What you are asked to do:
Once you reach the line containing "Task: Uncheck Public under Gateway location" in the entries below, write out that line and each one after it down to the line containing "You are a computer-use agent. This", exactly and with nothing added.
Supplied data below:
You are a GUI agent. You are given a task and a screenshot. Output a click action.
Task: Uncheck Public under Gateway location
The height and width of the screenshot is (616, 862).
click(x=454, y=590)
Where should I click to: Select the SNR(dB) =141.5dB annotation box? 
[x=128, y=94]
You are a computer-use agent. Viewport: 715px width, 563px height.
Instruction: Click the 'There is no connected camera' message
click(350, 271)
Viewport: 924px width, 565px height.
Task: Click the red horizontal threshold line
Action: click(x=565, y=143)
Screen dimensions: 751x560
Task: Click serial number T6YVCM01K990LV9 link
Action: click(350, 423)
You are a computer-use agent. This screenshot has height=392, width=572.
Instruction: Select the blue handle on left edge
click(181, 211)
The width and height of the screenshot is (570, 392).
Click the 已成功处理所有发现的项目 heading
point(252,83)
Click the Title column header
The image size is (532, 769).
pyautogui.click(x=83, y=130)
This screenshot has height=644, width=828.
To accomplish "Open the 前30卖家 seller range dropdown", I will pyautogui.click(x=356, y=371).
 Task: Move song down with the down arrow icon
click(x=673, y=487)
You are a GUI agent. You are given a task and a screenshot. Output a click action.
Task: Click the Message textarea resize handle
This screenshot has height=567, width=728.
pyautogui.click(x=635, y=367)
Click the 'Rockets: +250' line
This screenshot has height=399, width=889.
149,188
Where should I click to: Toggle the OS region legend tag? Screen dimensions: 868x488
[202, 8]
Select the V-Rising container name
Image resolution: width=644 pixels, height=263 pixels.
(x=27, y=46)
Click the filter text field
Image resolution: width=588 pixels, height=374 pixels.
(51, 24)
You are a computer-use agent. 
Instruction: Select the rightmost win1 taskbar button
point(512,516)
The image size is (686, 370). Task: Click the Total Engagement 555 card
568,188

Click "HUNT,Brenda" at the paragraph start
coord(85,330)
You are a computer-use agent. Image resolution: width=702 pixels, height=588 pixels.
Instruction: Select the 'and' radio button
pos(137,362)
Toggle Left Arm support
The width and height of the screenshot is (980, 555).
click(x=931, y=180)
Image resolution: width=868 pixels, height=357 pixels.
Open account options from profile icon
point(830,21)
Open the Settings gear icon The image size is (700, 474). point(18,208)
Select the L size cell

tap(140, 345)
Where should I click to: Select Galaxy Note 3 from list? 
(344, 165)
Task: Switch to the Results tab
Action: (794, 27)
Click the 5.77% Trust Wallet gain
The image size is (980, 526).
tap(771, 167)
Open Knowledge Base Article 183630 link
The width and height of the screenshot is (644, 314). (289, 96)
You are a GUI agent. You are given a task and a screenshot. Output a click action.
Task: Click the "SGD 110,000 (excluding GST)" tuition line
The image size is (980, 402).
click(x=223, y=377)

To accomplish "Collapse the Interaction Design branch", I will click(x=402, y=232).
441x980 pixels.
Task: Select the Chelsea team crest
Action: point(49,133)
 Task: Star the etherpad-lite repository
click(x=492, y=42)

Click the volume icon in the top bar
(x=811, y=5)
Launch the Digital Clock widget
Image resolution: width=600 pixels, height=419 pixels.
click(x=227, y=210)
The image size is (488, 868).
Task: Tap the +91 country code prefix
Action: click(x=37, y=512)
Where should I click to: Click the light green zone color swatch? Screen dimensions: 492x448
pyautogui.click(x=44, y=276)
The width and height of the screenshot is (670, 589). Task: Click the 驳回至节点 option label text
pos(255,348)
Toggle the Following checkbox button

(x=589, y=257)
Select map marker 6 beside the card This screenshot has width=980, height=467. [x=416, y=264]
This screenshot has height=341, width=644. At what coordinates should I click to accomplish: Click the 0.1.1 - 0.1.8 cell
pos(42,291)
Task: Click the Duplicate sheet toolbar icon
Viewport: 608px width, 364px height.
End of Supplied data.
Reply:
Task: Uncheck Public under Gateway location
The height and width of the screenshot is (616, 862).
click(x=454, y=590)
Where should I click to: Select the SNR(dB) =141.5dB annotation box? 
[x=128, y=94]
You are a computer-use agent. Viewport: 715px width, 563px height.
Instruction: Click the 'There is no connected camera' message
click(350, 271)
Viewport: 924px width, 565px height.
Task: Click the red horizontal threshold line
Action: click(x=565, y=143)
Screen dimensions: 751x560
Task: Click serial number T6YVCM01K990LV9 link
Action: click(350, 423)
You are a computer-use agent. This screenshot has height=392, width=572.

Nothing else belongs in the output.